The finished jam slumped wonderfully over baked squares of polenta, providing contrast in all the best ways: the colors were sharp, the textures played together, the flavors were rich and lovely. The onion jam was sweet with the tang of wine and the pine-forest warmth of rosemary. The polenta was comforting and even flavored, and it needed the sharp sweetness the jam provided. Steamed asparagus finished out the meal.
It sounds crazy, but the next morning I had the urge to drape some of this sticky, savory jam over a piece of whole-grain toast smeared with cream cheese. It would also, I suspect, serve well spread over a turkey burger.

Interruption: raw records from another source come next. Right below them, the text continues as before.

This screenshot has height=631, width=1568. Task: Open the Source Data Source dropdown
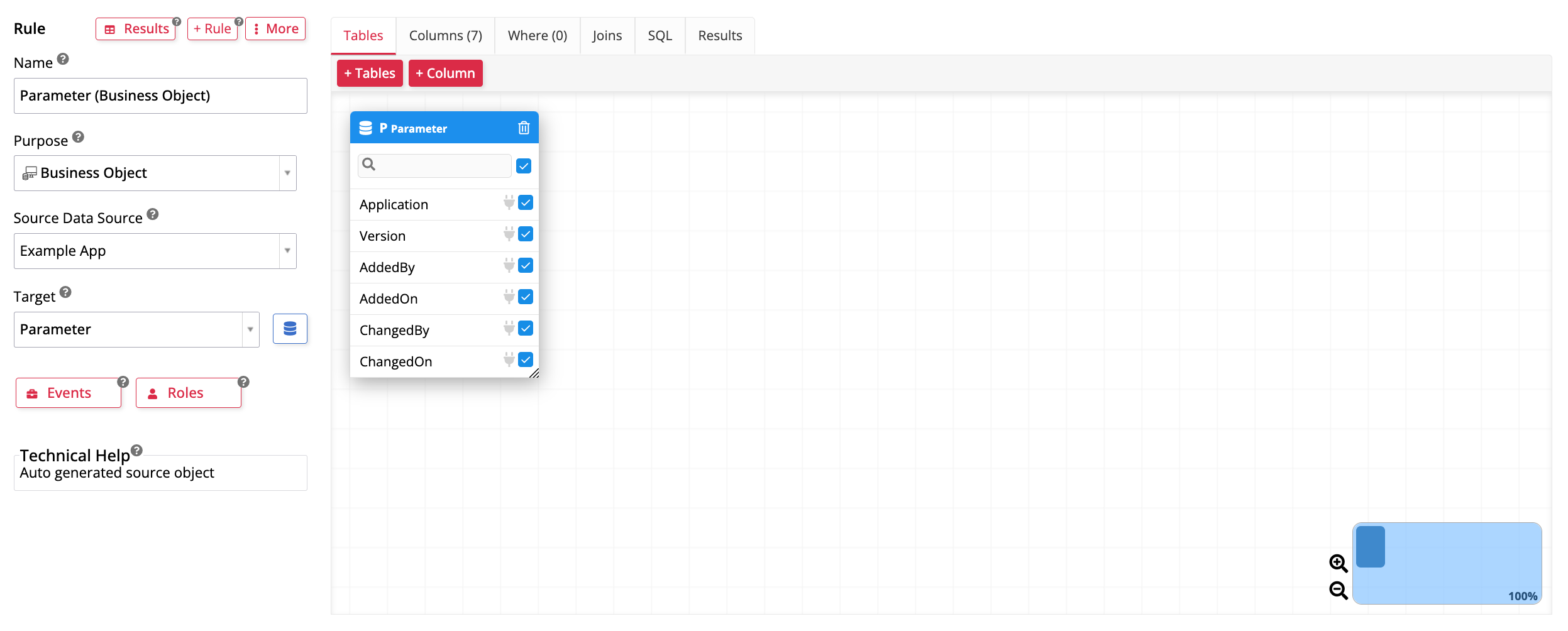coord(287,251)
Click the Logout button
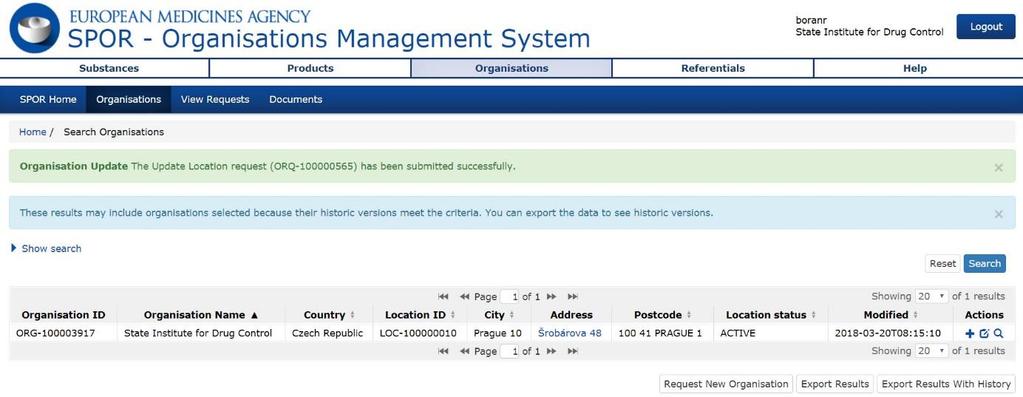Image resolution: width=1023 pixels, height=397 pixels. point(986,27)
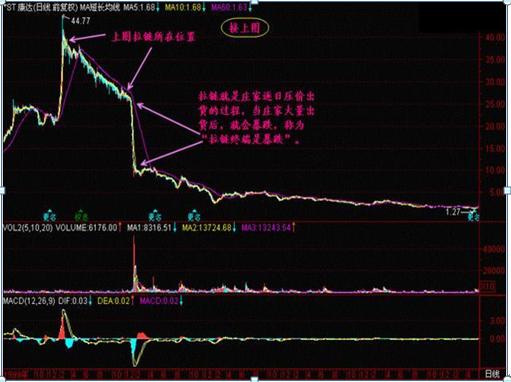Select the MA5:1.68 moving average label
Image resolution: width=511 pixels, height=382 pixels.
pyautogui.click(x=141, y=7)
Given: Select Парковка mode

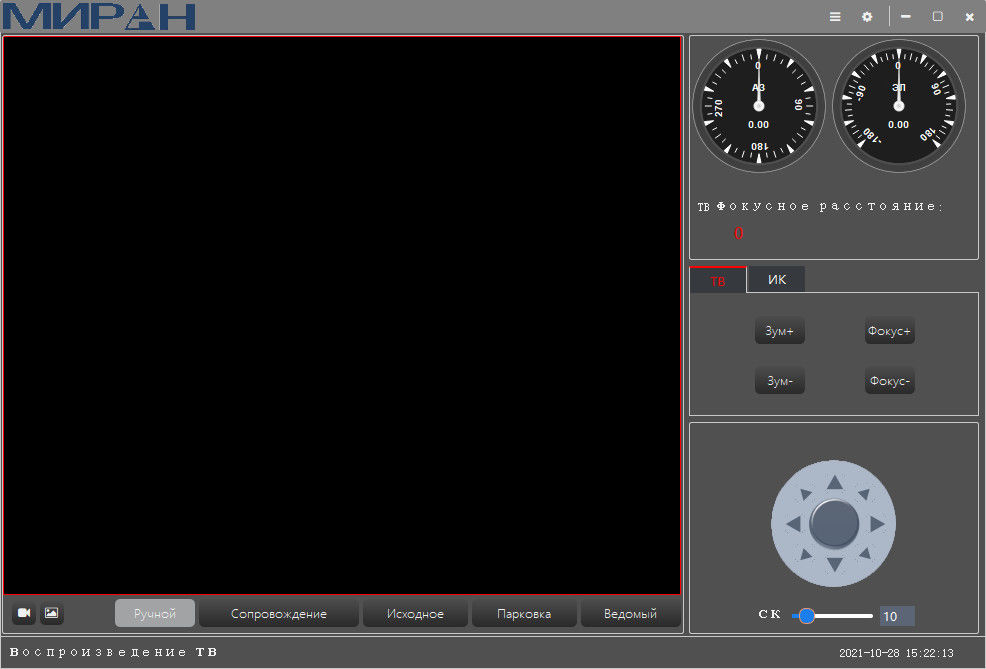Looking at the screenshot, I should point(524,614).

1. Onion-Pumpkinseed Relish: Roast thick slices of red onion with olive oil until softened and nicely browned. Chop, then toss with minced chives, toasted pumpkinseeds and a little more olive oil.
A number of circumstances divide these two onion concoctions. One was made in Oregon, one was made in California. One was made in the cold drear of an oppressively long winter, one was made on a day of endless sun as August closed. One was slowly reduced over an electric stove, one was browned in a gas oven, and though both were shot with digital cameras, you’re seeing one through the lens of an everything-automatic Canon PowerShot, and the other through a Nikon DSLR. Changes to relish.
3 TB olive oil
3-4 TB pumpkinseeds, toasted in a dry pan until they are flushed with brown and starting to pop
2 TB fresh chives
In a 400F oven, I roasted the olive oil coated onion slices until they collapsed, taking on a lovely burnished crispness. This took probably 10-20 minutes. Check often after 10 minutes, depending upon how hot your oven runs. Liberate the toasty onion slices and let them cool.
When onions are cool, chop them finely and toss them with the other ingredients. I had plenty of olive oil in my baking pan to coat all the ingredients so the relish glistened, but if you need it, feel free to add another glug or two.
I served lovely little spoons of this mixture over black bean cakes. We traded tastes, taking in the relish in one bite and an avocado tomato salad in the next. It was a nice pairing: the relish was moist and crunchy and savory, with the right kind of nutty richness to complement the dense potential blandness of the beans.
But I don’t think this relish ends as a condiment for beans. It would be a spectacular topping for lamb. Spiced with a little chili powder, it would fit perfectly atop pumpkin enchiladas. It might even be a good garnish for butternut squash soup: a small heap of confetti in a velvet orange sea, interrupting the endless smoothness with a well-oiled crunch.
Will I finish this Bittman project by the end of the calendar year? I don’t know. But I’m enjoying it again, whereas during the last few months of dissertating I was finding it burdensome. The thrill of guessing quantities, rather than being annoyed by lack of specificity, is returning. The intuition about temperature and time is audible again. And now, on this holiday that has never felt like a holiday before, I’m relishing it all.